Too many new things happened last week, and I just couldn't find a way to put them into a single column. So, here are a couple of highlights.

Microsoft Releases BizTalk Server Beta
If you haven't already, I encourage you to check out what's going on in the XML world and be ready for the changes XML will bring. Microsoft is ready for those changes and has designed the new BizTalk Server to take advantage of them. BizTalk Server is designed to trade XML-based business transactions, contained in small Standard Generalized Markup Language (SGML) -based messages, with other XML-compatible servers. Earlier this month, Microsoft released a public beta of BizTalk Server 2000. This product should whet the appetites of e-commerce and business-to-business (B2B) developers for electronic business transactions such as purchase orders and invoicing. Web developers should be all over this new release. Web administrators are already supporting HTML on their Web servers. Click here to learn more about the BizTalk and XML communities.

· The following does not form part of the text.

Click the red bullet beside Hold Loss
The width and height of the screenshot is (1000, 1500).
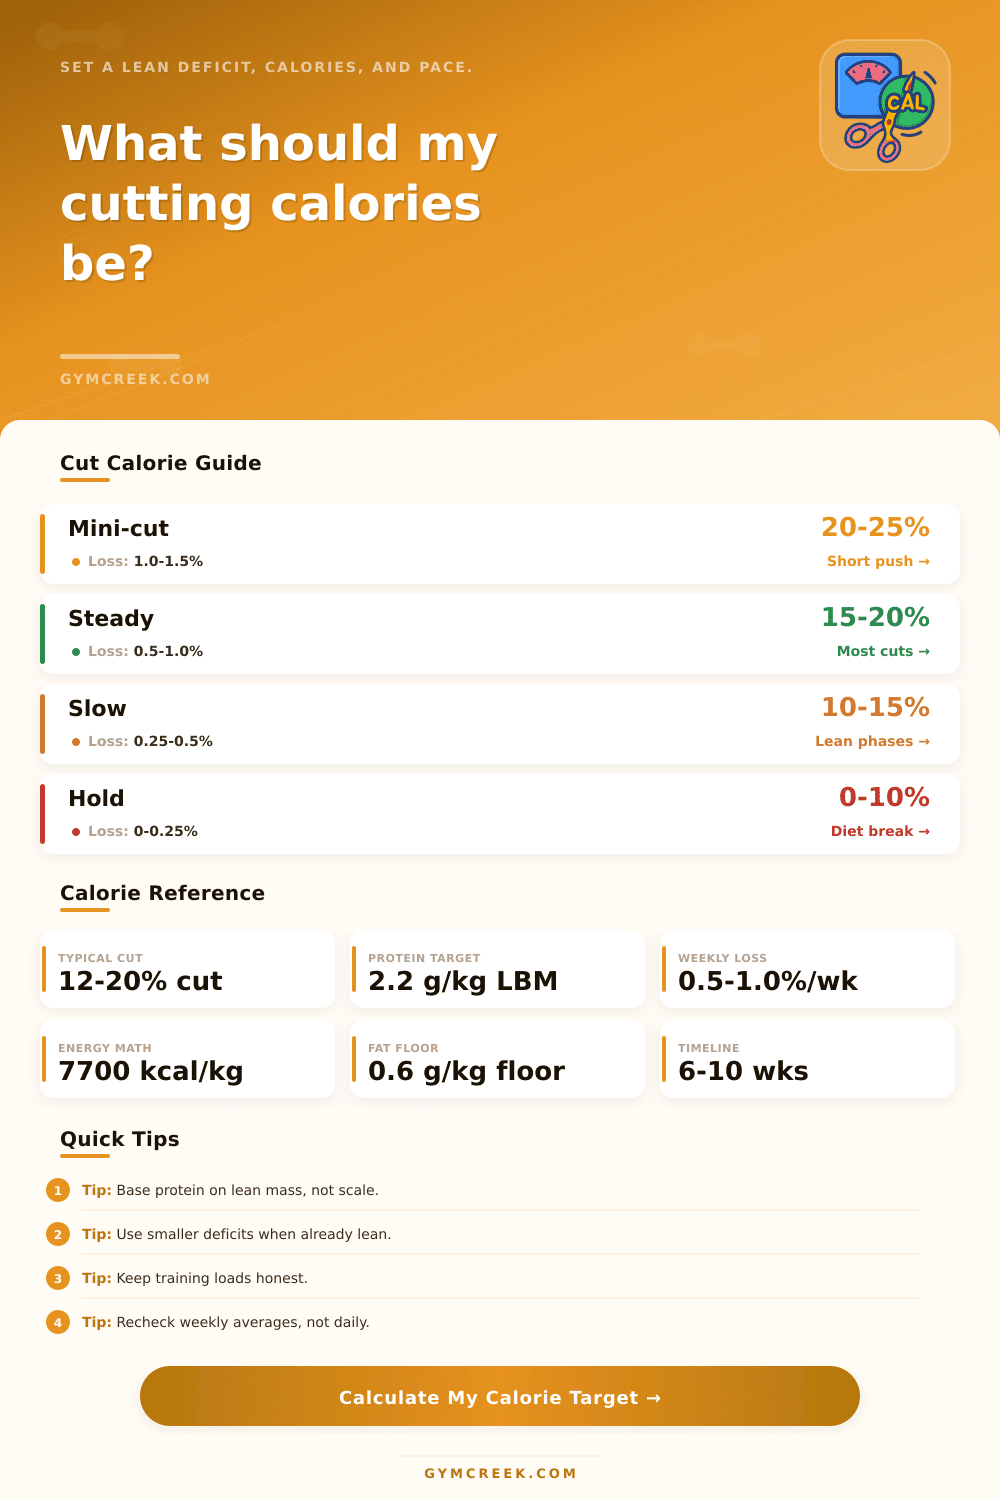coord(76,831)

What Does Your Web Site Smell Like?
You've probably served some pretty wild content through your Web servers over the years. However, even having run the whole range from the Virtual Reality Modeling Language (VRML) to Cascading Style Sheets (CSS), chances are you haven't served content such as the following.

Today's Web servers serve content for three of the five human senses: sight, sound, and touch. Now, thanks to DigiScents, you can add a fourth sense to your Web servers—smell. DigiScents indexes a particular scent by analyzing the chemical makeup and placing it on a scent spectrum chart. DigiScents can recreate thousands of different scents through combinations of one or more of 100 basic scents on the client end through a small device called an iSmell Personal Scent Synthesizer, which uses replaceable cartridges.

And if that weren't enough, DigiScents demonstrates its devices by creating scent-ready HTML content. They call it—are you ready?—a Snortal, which contains scent-laden content. Thanks to DigiScents, now I have something to use when combating the office employee who intentionally burns the microwave popcorn every afternoon.